Nutritional information
Calories
85
Protein
3g
Carbs
7g
Fat
6g

Frequently Asked Questions About Grilled Pita Appetizers

Can I make the pea puree ahead of time? Yeah. Make it hours before. Just cover it so it doesn’t dry out or pick up weird fridge smells. Stir it right before serving. If it’s thick from sitting, add a splash of water.

What if I don’t have a grill pan or cast iron? Regular nonstick with oil works. You won’t get char marks but the pitas still puff and crisp. Just watch heat so the oil doesn’t smoke.

Can I use fresh peas instead of frozen? Probably. Drain them really well though. Wet peas make watery puree and the whole thing falls apart. Fresh is maybe slightly nicer but frozen thawed works fine.

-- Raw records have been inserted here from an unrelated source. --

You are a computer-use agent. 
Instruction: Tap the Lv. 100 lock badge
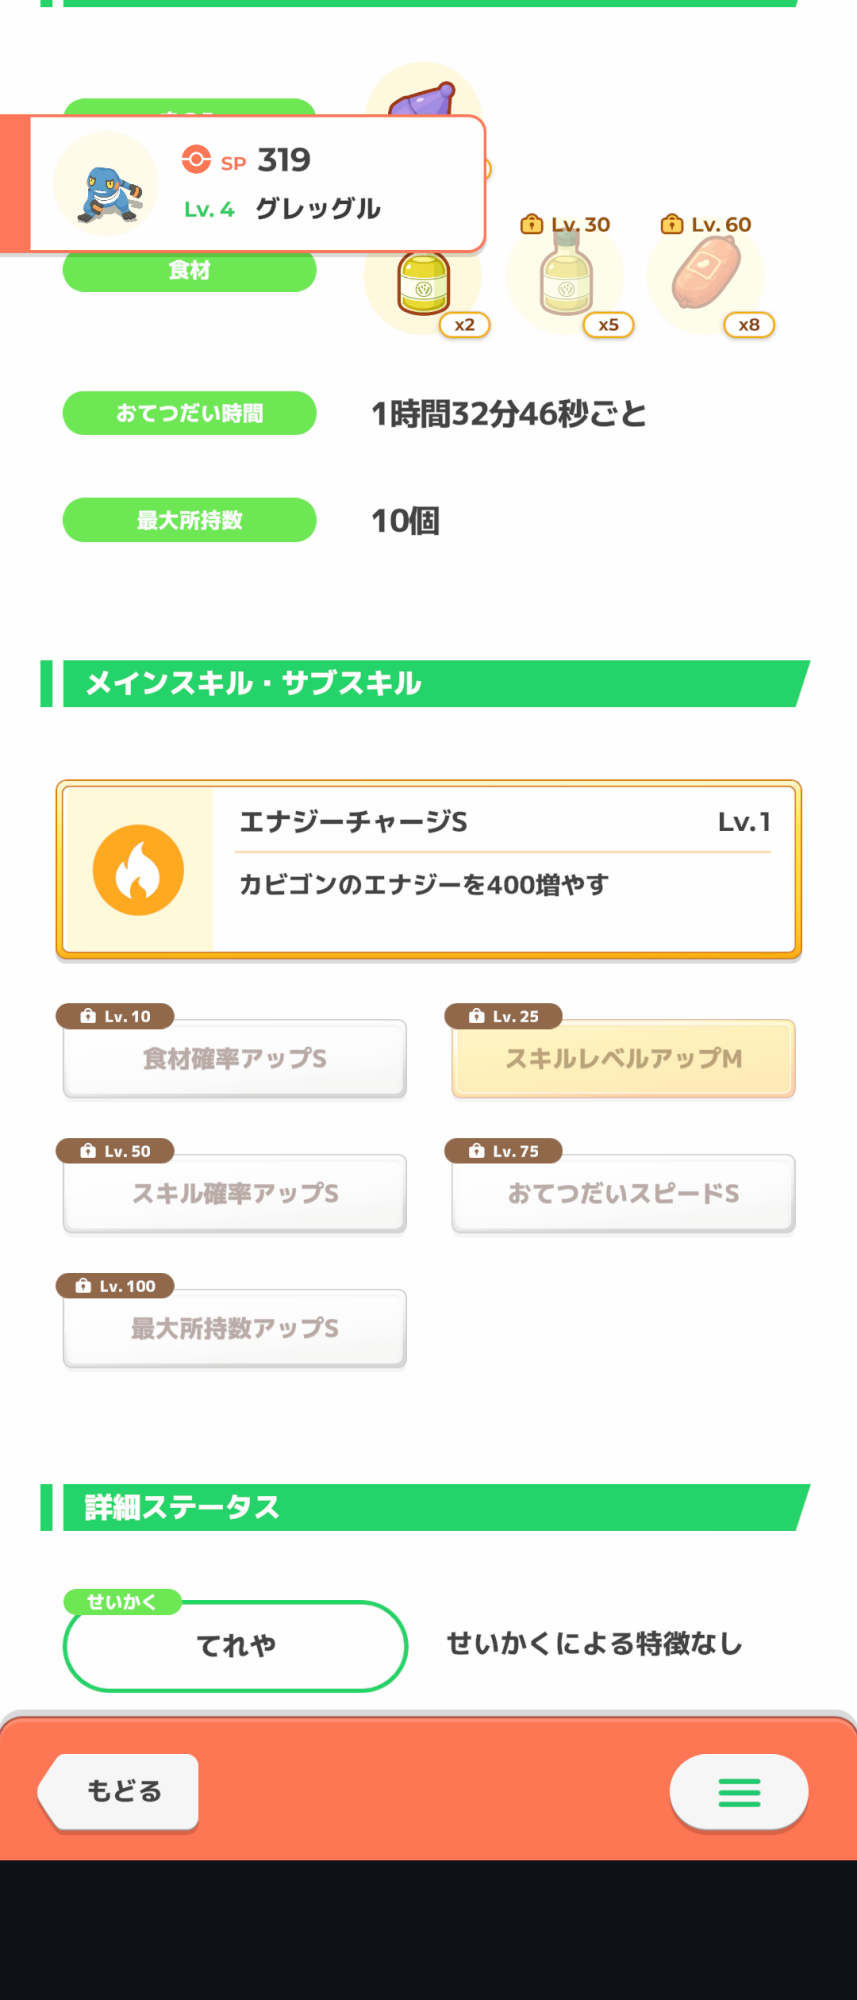tap(116, 1286)
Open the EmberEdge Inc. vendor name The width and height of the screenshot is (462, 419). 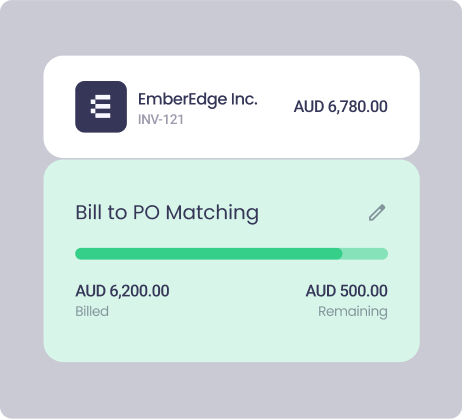pos(198,99)
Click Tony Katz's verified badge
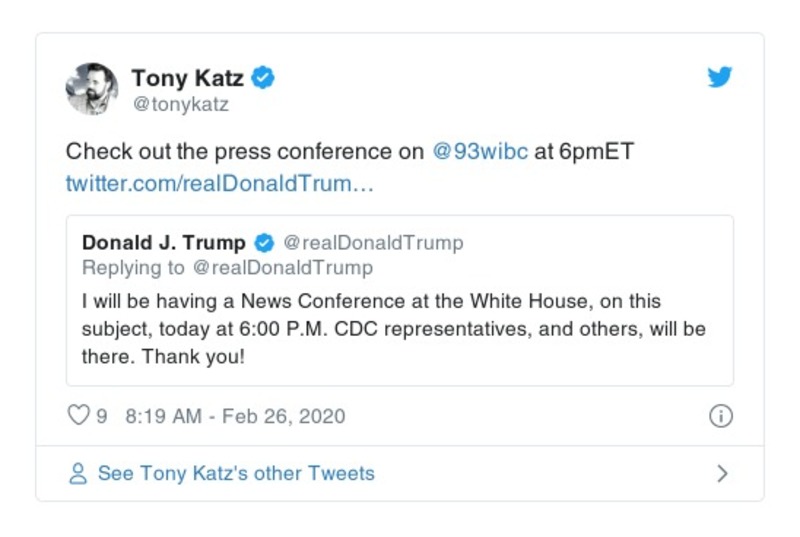 [263, 77]
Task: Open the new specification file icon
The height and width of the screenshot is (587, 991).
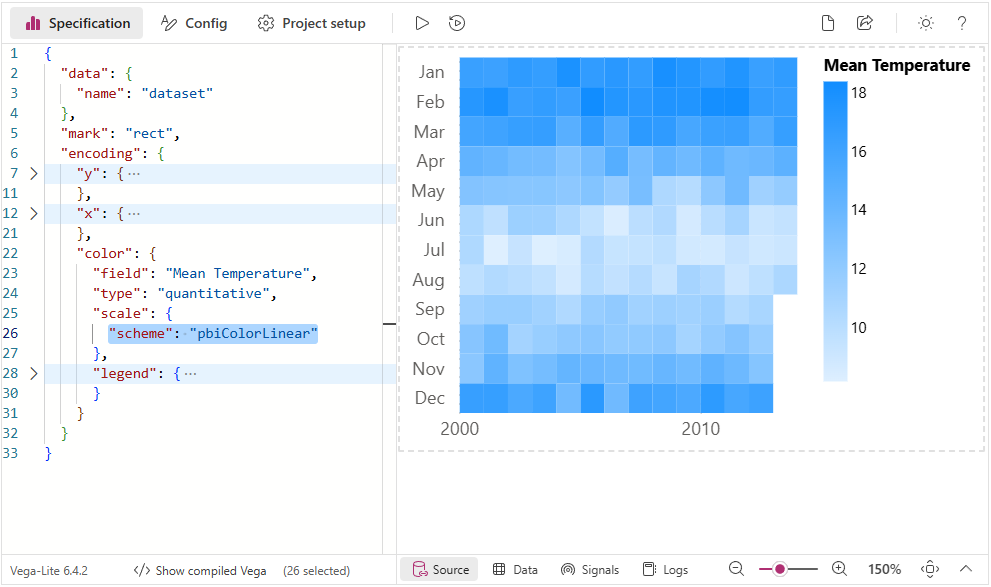Action: tap(827, 23)
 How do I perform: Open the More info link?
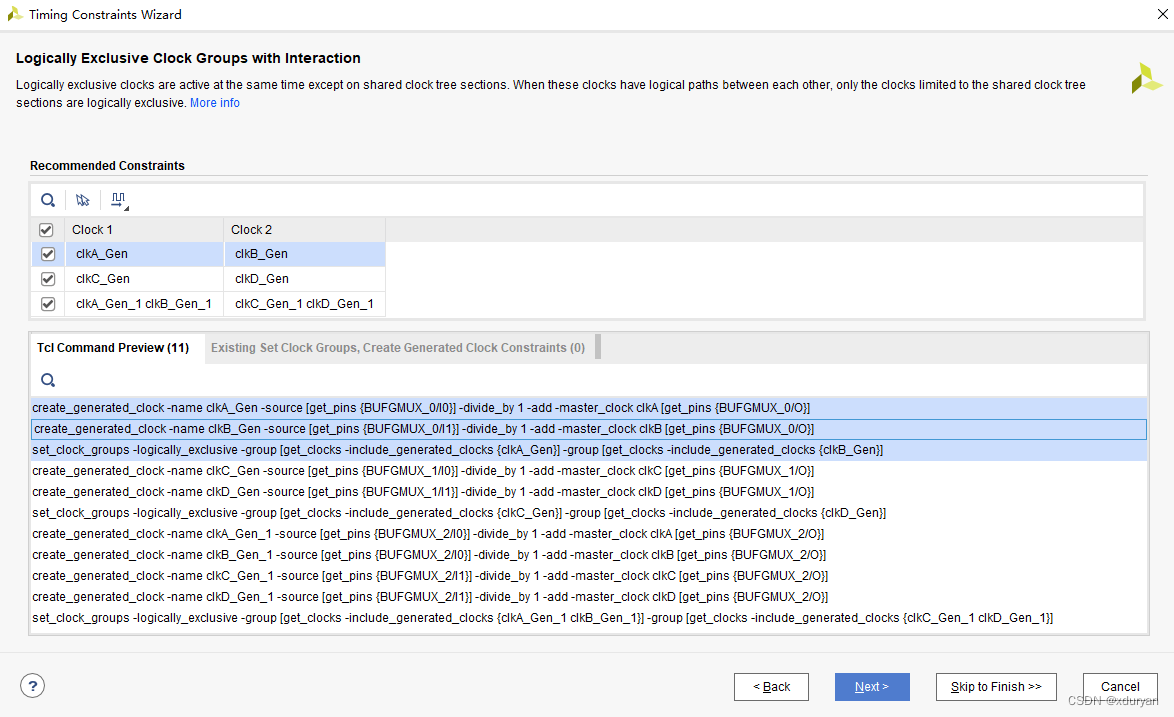click(x=215, y=103)
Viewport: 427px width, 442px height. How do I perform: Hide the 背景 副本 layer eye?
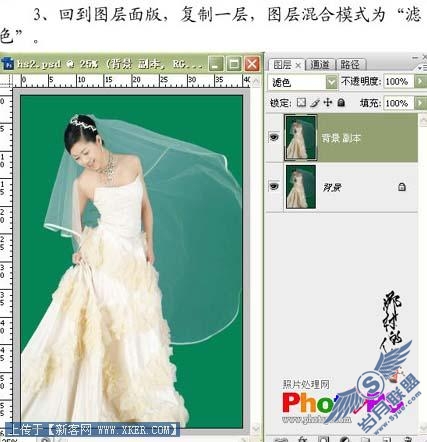point(274,137)
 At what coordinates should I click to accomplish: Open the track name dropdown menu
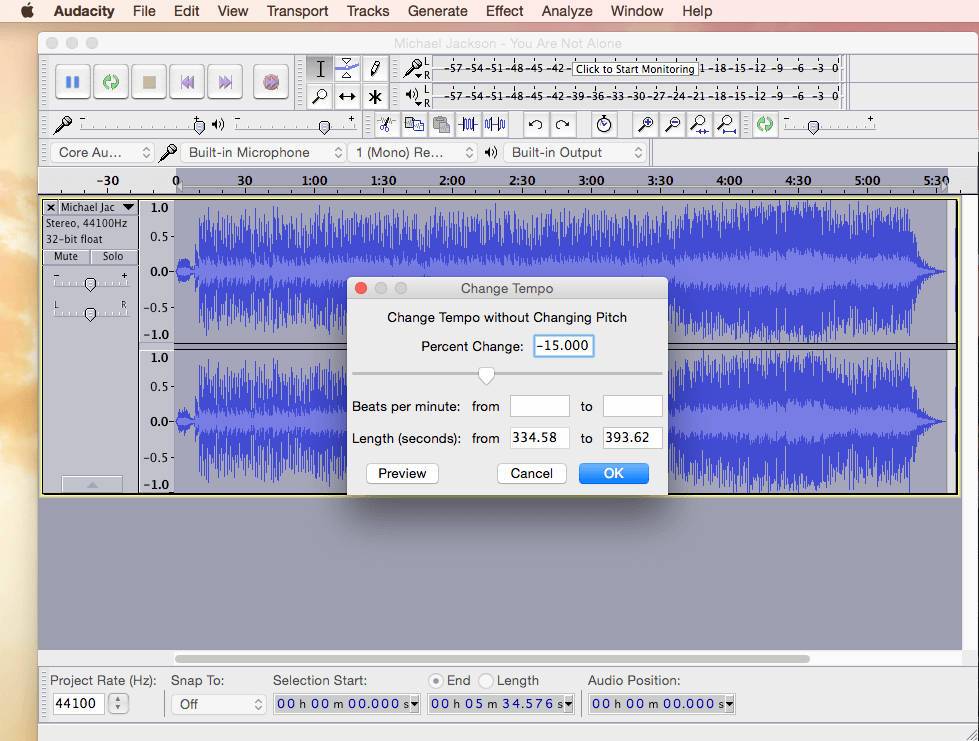(x=94, y=208)

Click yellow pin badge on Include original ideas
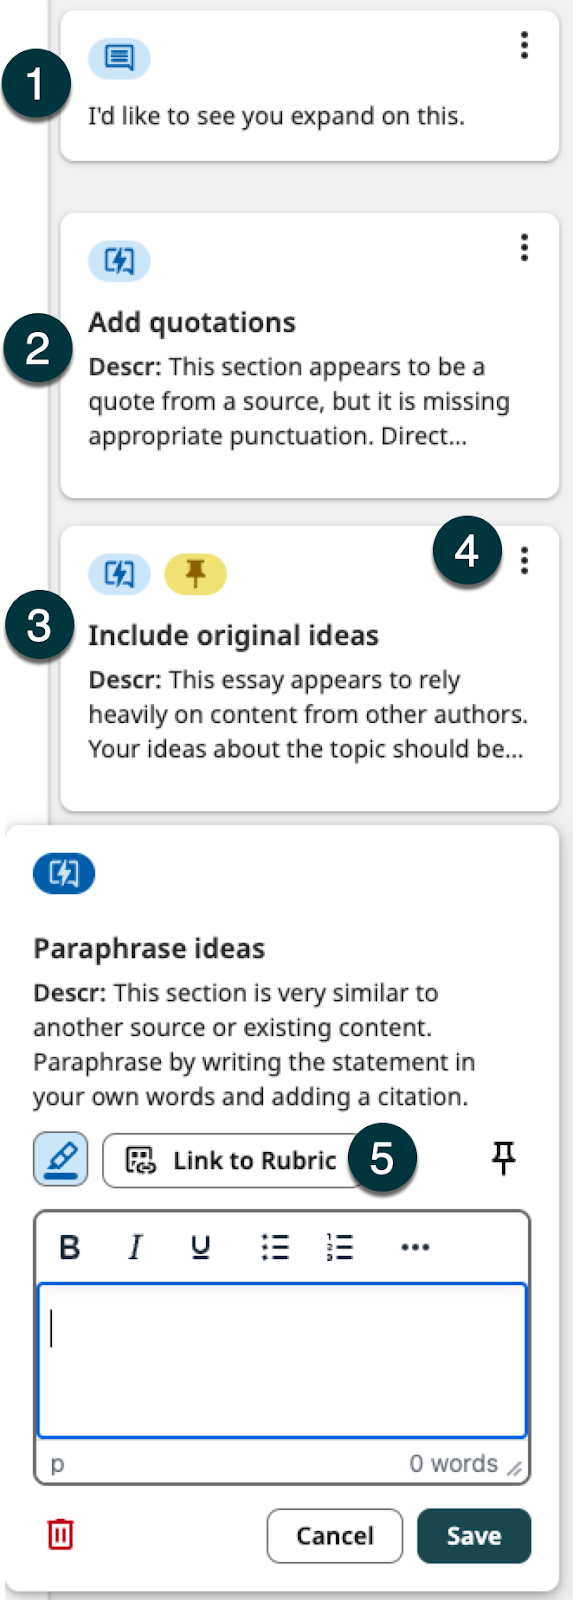click(195, 574)
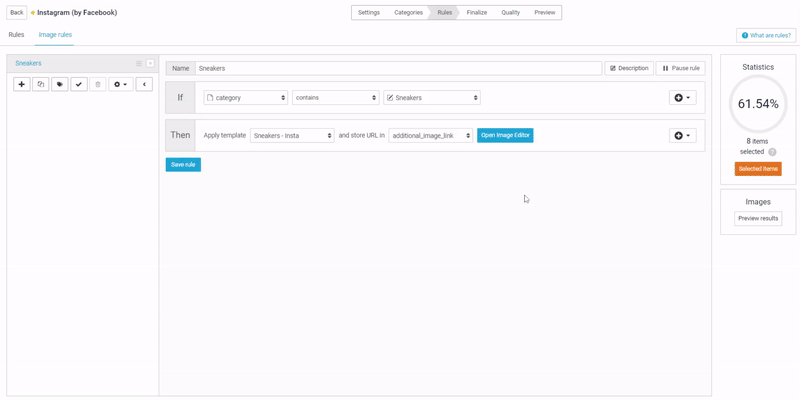Click the rule Name input field
The height and width of the screenshot is (400, 800).
(398, 68)
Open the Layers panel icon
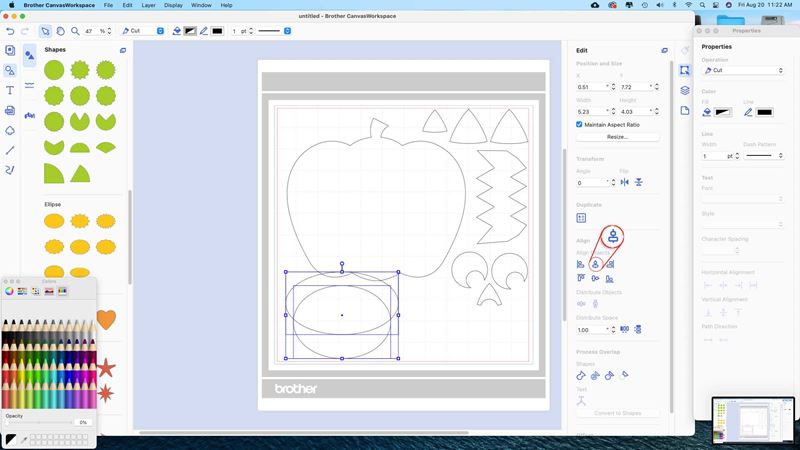 pos(685,90)
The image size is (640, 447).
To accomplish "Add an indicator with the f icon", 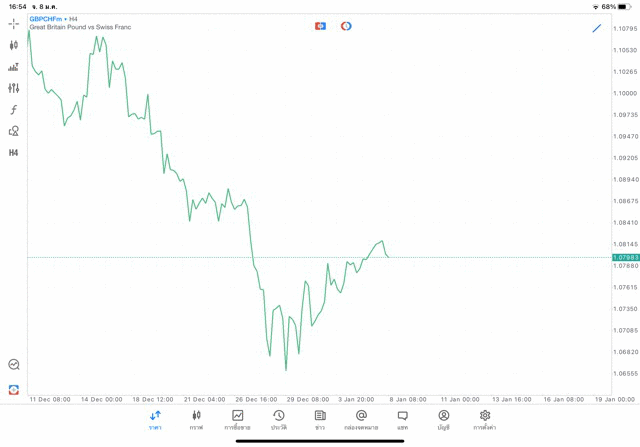I will tap(13, 110).
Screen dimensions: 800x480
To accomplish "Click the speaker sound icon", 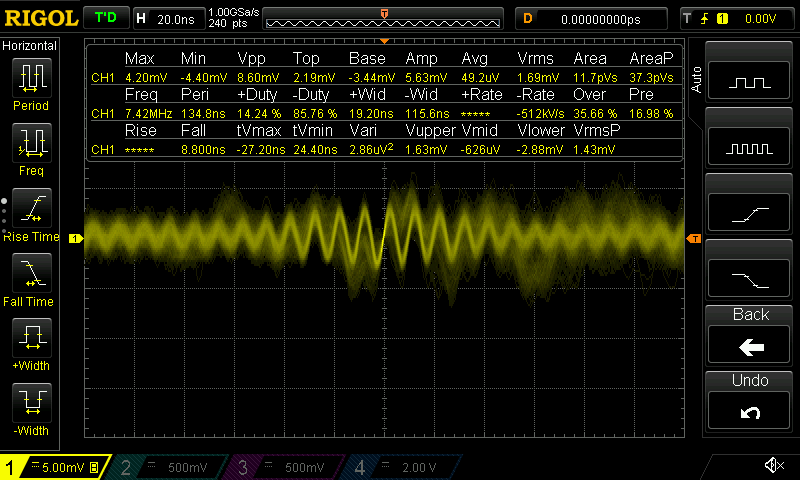I will [x=773, y=466].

How do I know when the veggies are done? Color. Bright green. Not olive. And texture—snap peas snap, broccolini bends but doesn’t fold in half. Bite one. You’ll feel it.

Can these sit out at a party? For maybe 30 minutes they’re fine. After that the pitas get soft and everything starts sliding. Better to assemble right before you serve or right before your guests show up.

Is maple syrup really better than honey in the pea puree? Yes. It dissolves into the puree instead of staying grainy. And it’s vegan if that matters. Honey works if you have to but it’s not the same.